Claudio Merulo can be thought of as the missing link between Adrian Willaert, who started the concept of the ‘cori–spezzati’ in the early sixteenth century, and the later Gabrielis and indeed Monteverdi. They all worked at St. Mark’s in Venice. Merulo was an organist and was born near Parma in Northern Italy. He returned there at the end of his life for a few years in Mantua. The CD booklet essay by Marco Reperto has its dates in a twist but Merulo was in Venice from 1567 until 1586.
This work is an Organ Mass, a developing form at the time. Its antecedents go back a long way. The monasteries of the dark ages would sing the psalter each day and would do so ‘in alternatim’ each side taking a verse, what is now Decani and Cantoris. The idea then developed, as can be found in the Faenza Codex of the 13th Century, of alternating a vocal plainchant verse with an instrumental. This was almost certainly organ verse which plainsong as its base and above it an elaborately woven counterpoint. By Tudor times the English composers, say Blitheman and Redford, were continuing this practice. During that century it continued throughout Europe as can be heard here. Later composers such as François Couperin took up the format and it continued until it was banned as a form of Mass celebration in an encyclical of Pope Pius X in 1903.
The organ mass used here is the so-called ‘Cum jubilo” named after part of the trope in the Kyrie Eleison section. It is also called “Messe della Madonna”. It was used on feast days of Our Lady. You can find the appropriate chants in the Graduale Romanum, the Kyriale is numbered IX (page 789 in my standard edition). The texts in the booklet are given but not translated; even so it is clear from the given Latin how the pattern is formed. Take the Gloria. Gloria in Excelsis deo –intonation; Et in Terra pax hominibus ... solo organ; Laudamus Te – voices in plainchant; Benedicamus te - Organ solo; Adoramus te - voices and so on. The organ interludes may use the plainchant as a tenor around which a counterpoint is ornamented or it may use the chant or part of it as a fugal point and then move away and develop out from it. It was this practice which, as it became even more remote from its original melody, especially annoyed the church fathers. Interspersed with the Mass are various other plainchants suitable for such a feast. These include ‘Tollite portas’ (associated with Advent) and an ‘Ave Maria’ as well as Toccatas taken from Merulo’s printed collections. There’s also one dating from 1604; it supplies the opening, exciting
Toccata Seconda del V tono which builds in excitement through its seven minutes. Toccatas are free-wheeling, improvisatory pieces which might consist of chords in one hand whilst the other decorates the harmony with semiquavers and octave leaps. Alternatively they may have imitative, contrapuntal sections. They may be based on chants or quite free of them.

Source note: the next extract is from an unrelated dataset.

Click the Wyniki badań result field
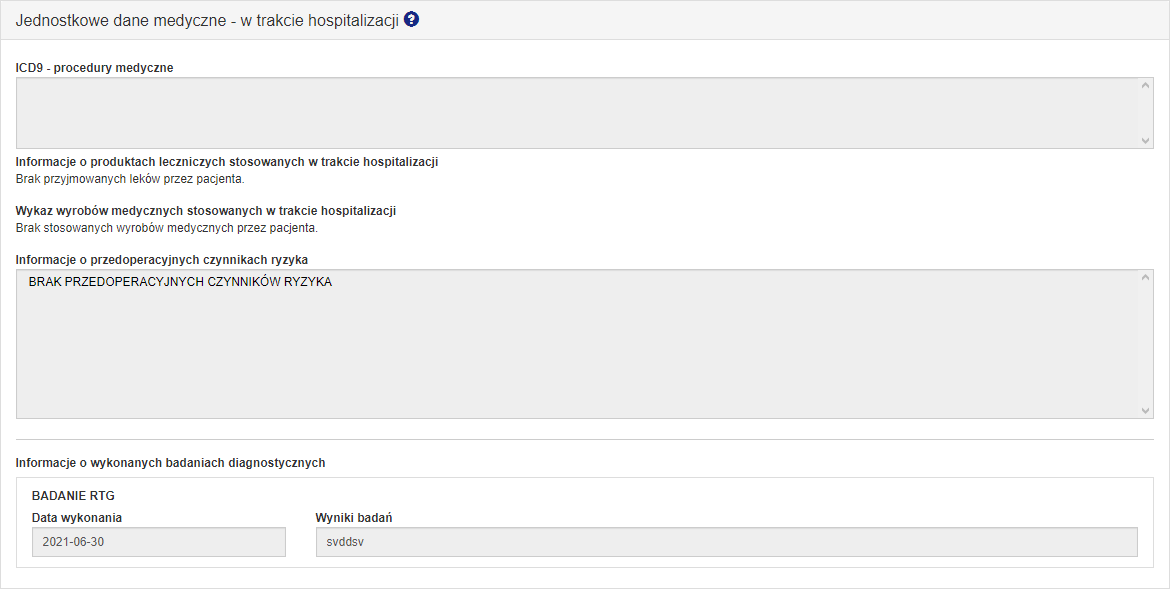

The organ specification (built in 1998) is given but its description - which is quite detailed - has not been translated from the Italian. Two recording venues are offered as listed above, one probably for the chant and one for the organ sections. I cannot discover from the Italian text which is which.
Roberto Loreggian is an exceptionally fine player. His biography has not been translated but his excellent website shows the various discs he has recorded. There he features as organist and as harpsichordist for Tactus, Brilliant Classics and Chandos.
The booklet has a black and white photo of the cassocked male singers called the ‘Schola Gregorian’. Their plainsong singing is immaculate in both diction and intonation. They are set back a little. The organ is quite forward and therefore louder.
This disc offers an interesting insight into a species of sacred music which is rarely if ever encountered in the flesh.